この記事は、LINE株式会社でLINE公式アカウント活用支援に携わり、現在は中古車通販のBUDDICA(CAIO)でLINEを使ったオンライン接客の現場に立つ、LIFE合同会社代表・小川靖人が監修しています。

LINE公式アカウントの通話機能とは

LINE公式アカウントでは、お客様との1:1トーク(チャット)から無料通話・ビデオ通話ができます。ビデオ通話用のリンクを発行して送ることもでき、お客様は受け取ったリンクをタップするだけで、いつものLINEアプリのまま通話に参加できます。

つまり、店舗に来てもらわなくても、画面越しに顔を見て・モノを見せて接客できる。オンライン商談やリモート相談の入り口として、非常に相性が良い機能です。

Zoomなどと比べたメリット

オンライン商談ツールは多数ありますが、こと「一般のお客様相手」ではLINE通話の手軽さが効きます。

  • お客様に新しいアプリを入れてもらわなくていい — 普段使っているLINEのまま。
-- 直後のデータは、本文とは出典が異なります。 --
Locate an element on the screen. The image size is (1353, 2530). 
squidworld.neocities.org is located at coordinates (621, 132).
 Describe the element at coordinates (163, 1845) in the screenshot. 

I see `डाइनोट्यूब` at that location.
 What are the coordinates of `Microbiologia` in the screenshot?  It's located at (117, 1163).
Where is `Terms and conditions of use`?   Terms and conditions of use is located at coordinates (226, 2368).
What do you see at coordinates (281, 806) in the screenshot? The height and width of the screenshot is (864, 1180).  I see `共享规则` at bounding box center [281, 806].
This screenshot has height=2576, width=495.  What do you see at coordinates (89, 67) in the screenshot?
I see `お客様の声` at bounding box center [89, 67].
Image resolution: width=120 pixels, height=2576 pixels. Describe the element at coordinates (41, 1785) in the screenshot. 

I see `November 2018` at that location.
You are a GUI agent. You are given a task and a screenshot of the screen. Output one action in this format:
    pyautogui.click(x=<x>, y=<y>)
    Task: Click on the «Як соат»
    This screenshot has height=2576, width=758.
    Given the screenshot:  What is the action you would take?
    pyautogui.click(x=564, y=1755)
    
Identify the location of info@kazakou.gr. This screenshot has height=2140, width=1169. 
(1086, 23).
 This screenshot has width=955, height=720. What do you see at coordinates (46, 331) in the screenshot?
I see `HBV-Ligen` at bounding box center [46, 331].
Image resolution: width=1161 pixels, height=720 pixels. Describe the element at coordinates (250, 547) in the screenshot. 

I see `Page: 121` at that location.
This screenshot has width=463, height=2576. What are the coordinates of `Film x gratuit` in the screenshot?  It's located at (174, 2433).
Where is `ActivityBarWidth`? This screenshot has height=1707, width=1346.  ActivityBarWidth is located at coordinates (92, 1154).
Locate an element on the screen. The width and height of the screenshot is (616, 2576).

これが最大の利点です
  • リンクをタップするだけでつながる — ミーティングIDやパスワードの入力でつまずかない
  • 予約〜通話〜その後のフォローまでLINE上で完結 — 連絡先が分断されず、追客もそのまま続けられる
  • 着信に気づきやすい — 普段見ているLINEに通知が来る

ZoomやGoogle Meetが悪いわけではなく、**「相手がツールに不慣れな一般消費者」**のときほど、LINEの手軽さが成約率に効いてきます。

使い方(基本の流れ)

  1. LINE Official Account Manager でチャット(1:1トーク)を利用できる状態にしておく
  2. お客様とのトーク画面から、無料通話・ビデオ通話を開始する(スマホアプリ「LINE公式アカウント」から操作)
  3. 日時を約束して接客する場合は、ビデオ通話リンクを事前に送付しておく
  4. お客様は受け取ったリンク(または着信)から、LINEのまま参加する

「いきなり電話」ではなく、予約・約束をしたうえでリンクを送る運用にすると、お客様も身構えずに参加できます。

実践例:BUDDICA DIRECT の中古車オンライン商談

私たちが運営に関わる中古車通販の現場では、この通話機能を商談の中心に据えています。やっていたことはシンプルです。

  • スタッフごとにLINE公式アカウントを用意し、お客様と担当者が1対1でつながる状態をつくる
  • 予約が確定したタイミングで、お客様に通話用リンクを送付
  • さらに商談開始の1時間前にもリンク付きでリマインドを送る
  • 当日は画面越しに車の状態(傷・内装・気になる箇所)を見せながら説明し、その場で疑問を解消

来店せずに「実物を見て納得 → 成約」まで進められるため、遠方のお客様の取りこぼしや、来店予約のドタキャンを大きく減らせました。ポイントは通話そのものより、「確定時」と「直前」の2回、確実にリンクを届けて参加のハードルを下げたことです。

中古車に限らず、こうしたオンライン接客の設計は中古車販売のLINE活用でも触れています。

オンライン接客で成果を出すコツ

  • リンクは「確定時」と「直前」の2回送る — 1回だけだと埋もれる。リマインドが参加率を決める
  • 事前にヒアリング — 見たい点・相談したいことをあいさつメッセージや事前チャットで聞いておくと、当日が濃くなる
  • 実物・画面を見せる — ビデオ通話の強みは「見せられる」こと。商品・物件・資料を惜しまず見せる
  • 終了後すぐフォロー — 通話後にお礼と次の案内(見積もり・予約)をLINEで送る。流れを切らさない

どんな業種で使えるか

「来店前に相談したい」「現物を見たい」ニーズがある業種ほど効果的です。

  • 中古車・不動産 — 車両・物件をリモートで内見・説明
  • 美容・エステ・クリニック — 事前カウンセリング、施術相談
  • 士業・コンサル・保険 — 初回相談をオンラインで
  • 教育・スクール — 体験授業や入会前の面談

予約リマインドに通話リンクを自動で差し込みたい場合は、自動応答・配信の仕組みと組み合わせると、運用の手間を減らせます。

よくある質問(FAQ)

Q: LINE公式アカウントの通話に料金はかかりますか?

A: LINEの無料通話・ビデオ通話自体は通話料がかからず利用できます(通信にかかるデータ通信量は別途)。一斉配信のような「メッセージ通数」の課金とは別の話です。

Q: お客様側に必要な準備はありますか?

A: LINEアプリが入っていれば、基本的に追加の準備は不要です。送られたリンクをタップする、または着信を受けるだけで参加できます。これがZoom等と比べた最大の利点です。

Q: 予約の確定時や直前に、通話リンクを自動で送れますか?

A: 予約確定時・開始前のリマインドにリンクを載せて届ける運用ができます。手動でも回せますが、件数が増えるなら配信やステップ配信、外部の予約・CRM連携で自動化すると、送り忘れを防げます。